H-m-m-m. I have always wondered about that. My form of anger is not to fly off the handle but to disassociate or silently try to become invisible and leave physically. The cup analogy works beautifully to help me understand why I seem to be able to take so little 'flack' from my family with each other or aimed at me. Thank you, Anthony.

Wow! Sounds just like me - I appear calm to others, but I'm really disassociating...I can't hardly take flying off the handle and being anger. I'd rather become invisible and go somewhere else mentally.
 
I have an over filled cup now. I am an over filled cup. :eek:

What can you do when the overflowing has been so permanent and so never-ending that you no longer can identify with only the cup... but instead with all of it, with the whole big mess you presumably seem to be making ?
 
Then I guess you are probably living in nothing but constant consequences - been there. For me, it's about removing the over stimulation and stress-causing situations.

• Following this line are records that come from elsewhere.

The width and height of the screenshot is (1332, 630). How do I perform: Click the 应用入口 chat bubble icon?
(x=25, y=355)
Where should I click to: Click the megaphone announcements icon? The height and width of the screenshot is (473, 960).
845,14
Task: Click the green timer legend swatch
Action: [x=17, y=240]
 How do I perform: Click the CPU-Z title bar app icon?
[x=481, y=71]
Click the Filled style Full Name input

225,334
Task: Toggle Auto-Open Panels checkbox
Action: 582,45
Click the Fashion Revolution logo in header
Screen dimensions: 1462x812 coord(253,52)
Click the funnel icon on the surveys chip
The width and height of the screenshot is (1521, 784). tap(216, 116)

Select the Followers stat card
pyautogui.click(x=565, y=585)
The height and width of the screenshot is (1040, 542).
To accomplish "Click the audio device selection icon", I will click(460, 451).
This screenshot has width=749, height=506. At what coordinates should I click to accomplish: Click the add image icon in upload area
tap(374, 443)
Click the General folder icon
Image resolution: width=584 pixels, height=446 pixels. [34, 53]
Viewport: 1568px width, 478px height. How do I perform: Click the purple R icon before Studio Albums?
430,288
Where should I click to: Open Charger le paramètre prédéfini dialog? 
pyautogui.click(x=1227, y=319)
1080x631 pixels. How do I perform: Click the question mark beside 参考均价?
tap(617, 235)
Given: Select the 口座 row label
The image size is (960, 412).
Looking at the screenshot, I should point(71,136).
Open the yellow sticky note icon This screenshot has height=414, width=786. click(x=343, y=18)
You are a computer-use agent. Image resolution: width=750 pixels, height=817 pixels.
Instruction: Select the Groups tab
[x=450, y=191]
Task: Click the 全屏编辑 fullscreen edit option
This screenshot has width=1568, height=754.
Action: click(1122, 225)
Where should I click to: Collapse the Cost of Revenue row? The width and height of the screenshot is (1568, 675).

One baby step at a time, I have removed things from my life that are too much for me, and it's helped get me calmed back down.

Unfortunately, this has to be maintained or you just end up in the same situation again.

I don't know if that applies to your situation at all - just my 2 cents...
 
Then I guess you are probably living in nothing but constant consequences - been there.

It totally applies. There have been significant factors in my life that I do not feel in control of. I don't understand why I've got such bad luck to be confronted with such difficulties. It's nonstop. It's not only the abuse and trauma. It's a lot more.

I am grateful for the good that happens. But I'm not able to handle all the bad things that have happened. I'm human not a machine. That's what I am understanding lately...but I still can't really identify with that yet either. This is a nonsolid formless mess...thanks though.:x3:
 
I have been reading the posts. I have a question. Is it common to disassociate from just your spouse and no one else? To seem like the happiest person at work at times, but come directly home and like a light switch when he walks through the door turn into someone else entirely? That's what has been happening, just wondering if this is common? Still reading posts. Is that part of the cup theory? Can walking into your house make your cup over flow?
 
Hi Nancy

It could be because when he is at home with you he does not have to pretend to the world that everything is fine. With you he can be who he is, he can put the mask away until next time.

It happens with a lot of sufferers, even my husband does it with family and friend, even our grandchildren see who they want to see. Then I get the fall out after they have gone home.

You will see the man you knew coming through more and more, but for now, hard as it is, try and except that for now, there is not much more he can give.

It does get better in time, but time is what it takes and there is no one size fits all for therapy or anything to do with PTSD.

Oh and dont forget, good stress as well as bad can cause the cup to overflow.
 
Thanks Amethist. Now I guess I can understand why he refuses to go to my son's high school graduation. It's a big deal. He's Autistic / Aspergers Syndrome and he is graduating with a diploma and a B+ GPA. It's a big and happy occassion. I guess I never realized why at every holiday he seems to find something to hate me for or get angry at me for. I never thought until after reading the posts that good stress can be as over whelming as bad stress. I feel so guilty and bad. Thank you for your info and these posts are wonderful to read for me. I realize I am not alone.
 
Thank you-- that was very helpful to me. I've always been told I need to stop being so stressed over little things, but it was hard for me to break the cycle. I'm better now, but still not there.